Stored data:
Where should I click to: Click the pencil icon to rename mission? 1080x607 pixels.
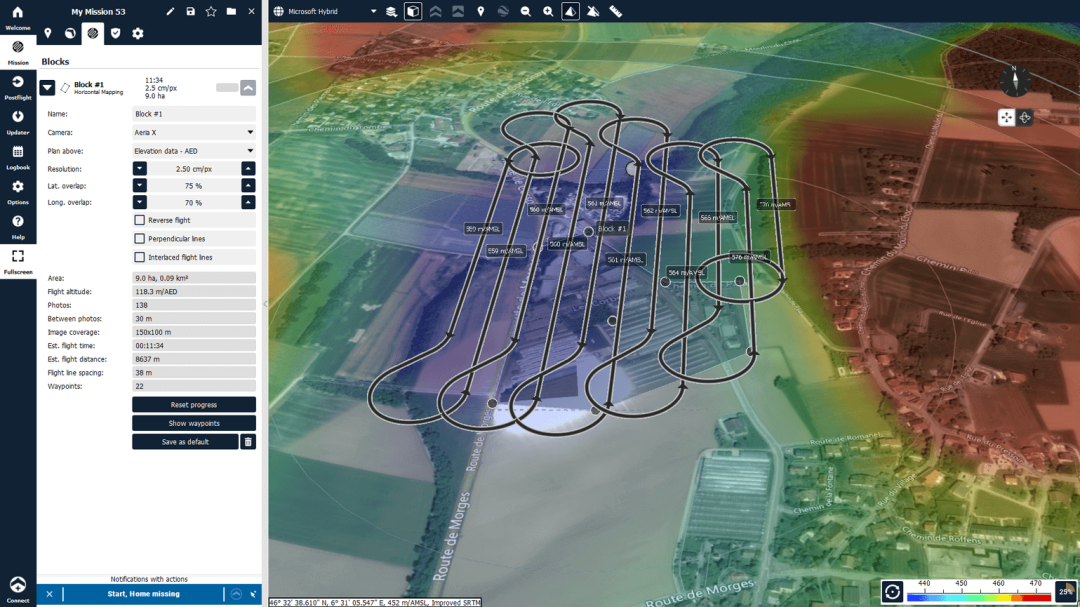(x=170, y=11)
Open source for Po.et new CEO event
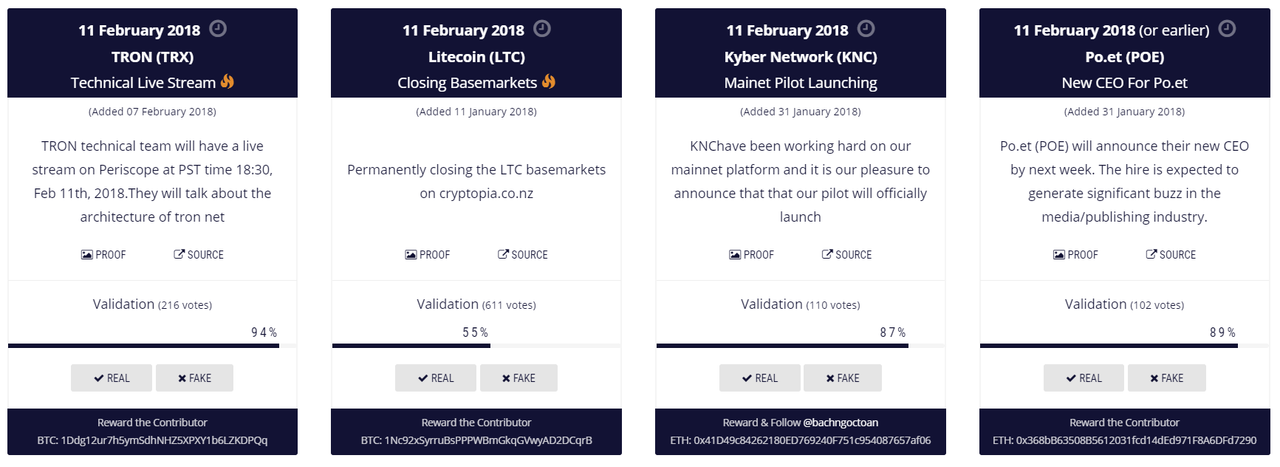This screenshot has width=1280, height=467. pos(1171,255)
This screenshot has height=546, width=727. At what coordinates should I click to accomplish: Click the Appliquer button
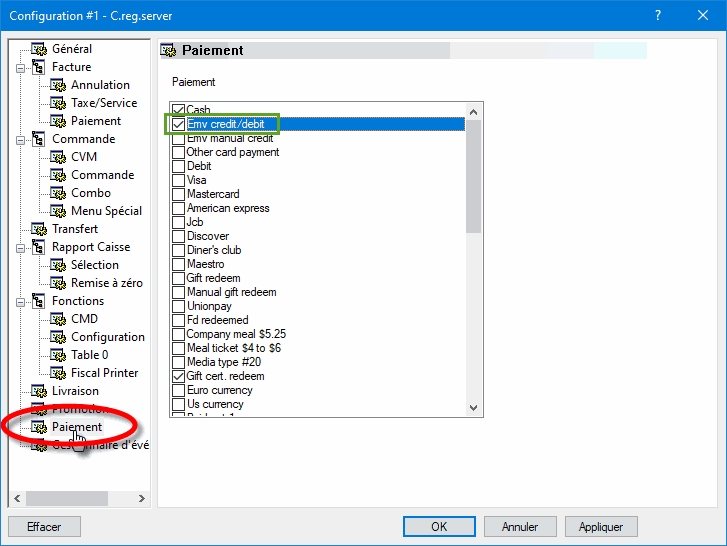point(600,526)
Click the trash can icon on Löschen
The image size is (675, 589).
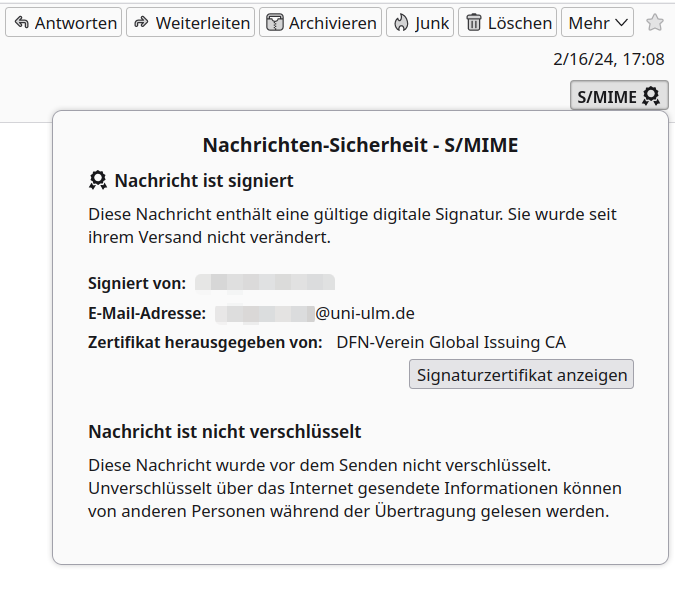point(474,22)
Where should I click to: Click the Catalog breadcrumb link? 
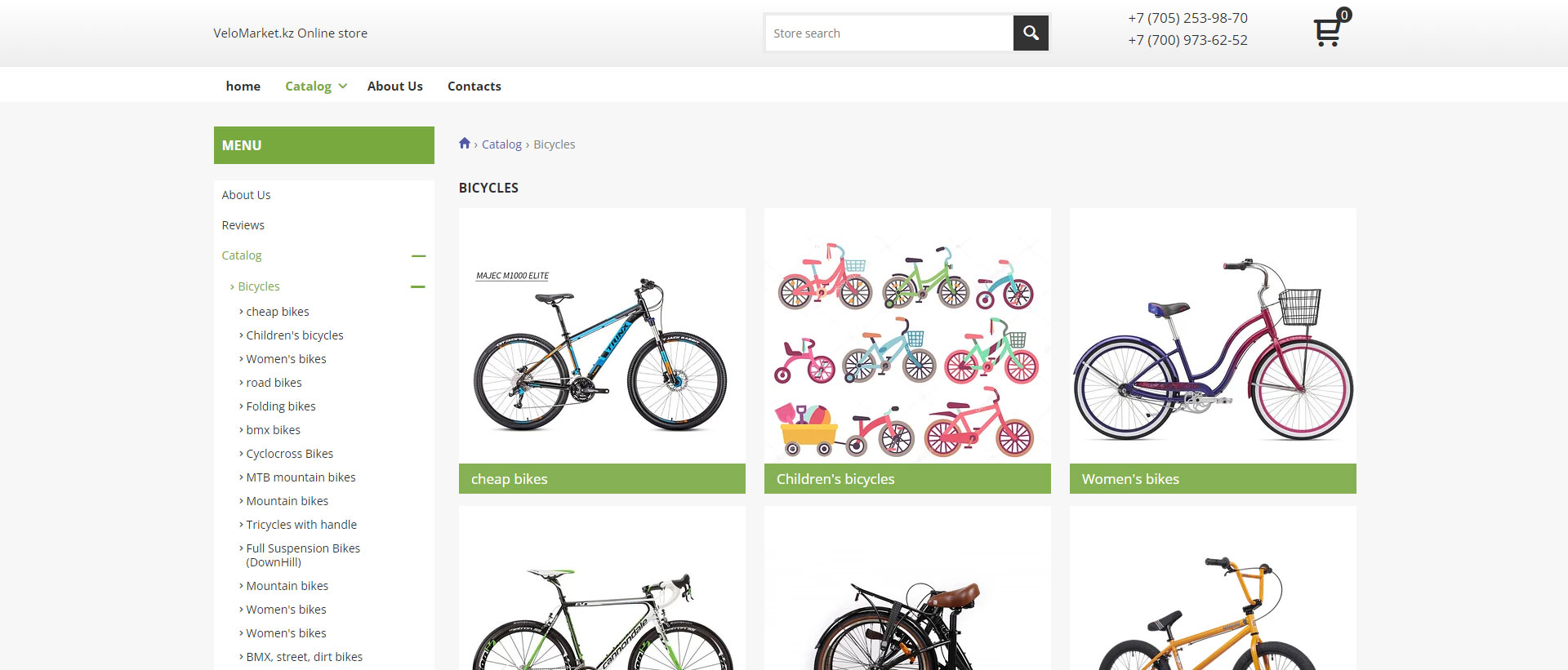pos(501,144)
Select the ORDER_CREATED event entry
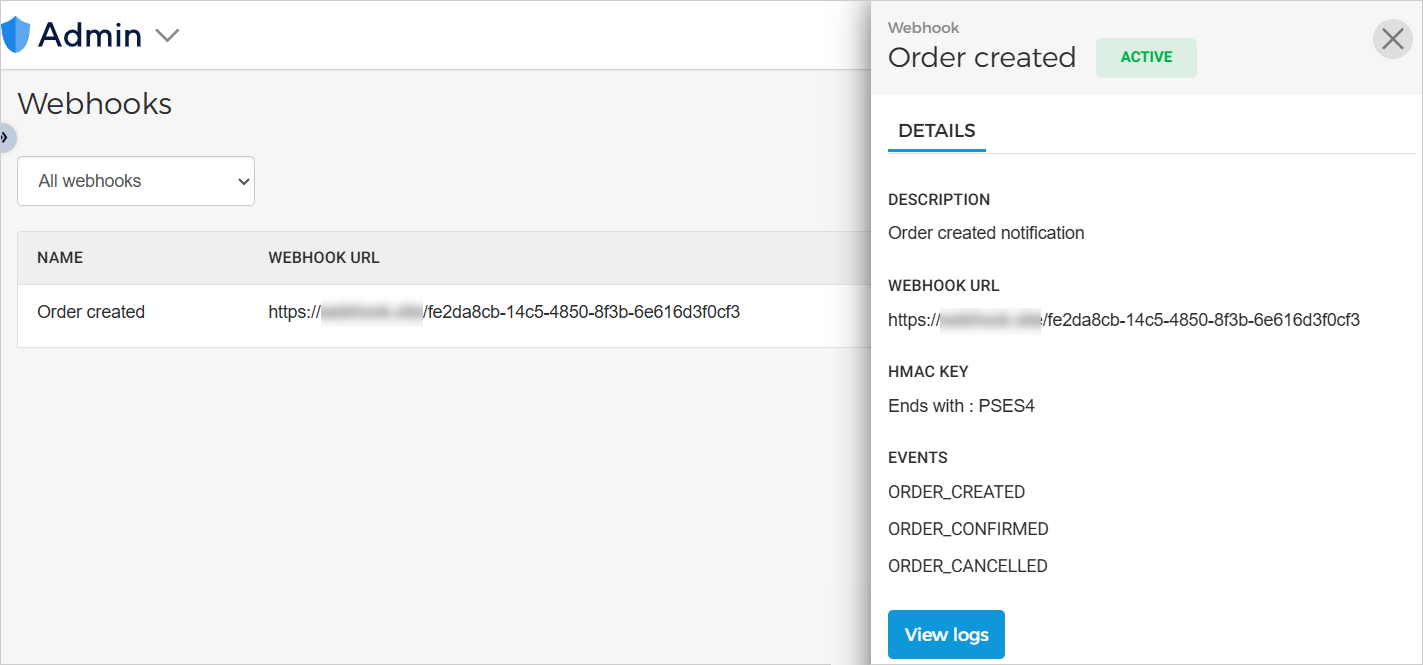Screen dimensions: 1423x665 click(956, 492)
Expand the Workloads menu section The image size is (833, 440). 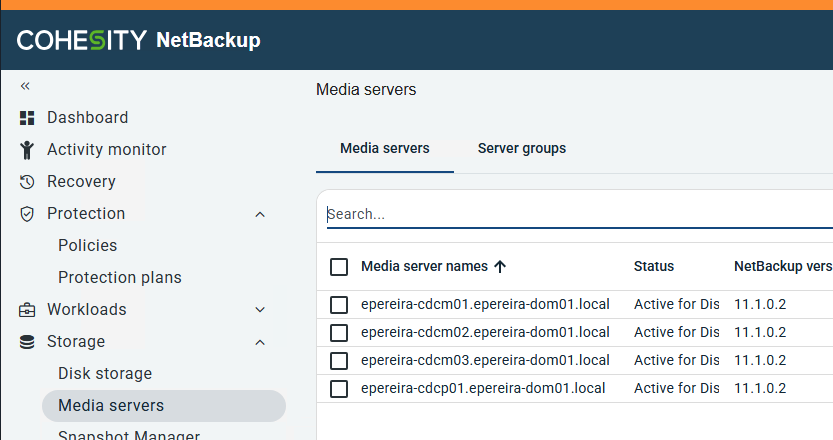[x=260, y=310]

▶ _DIRECTIONS FOR THIS TASK_: Return exactly the lines of the data, beginning with the first and ending with the line containing "Click the trash can icon on Löschen". Skip the pictures.

▶ _TASK SOLUTION_:
Where should I click to: Click the pencil icon to rename mission? 1080x607 pixels.
(x=170, y=11)
Open source for Po.et new CEO event
This screenshot has width=1280, height=467. pos(1171,255)
This screenshot has height=546, width=727. At what coordinates should I click to accomplish: Click the Appliquer button
point(600,526)
Click the trash can icon on Löschen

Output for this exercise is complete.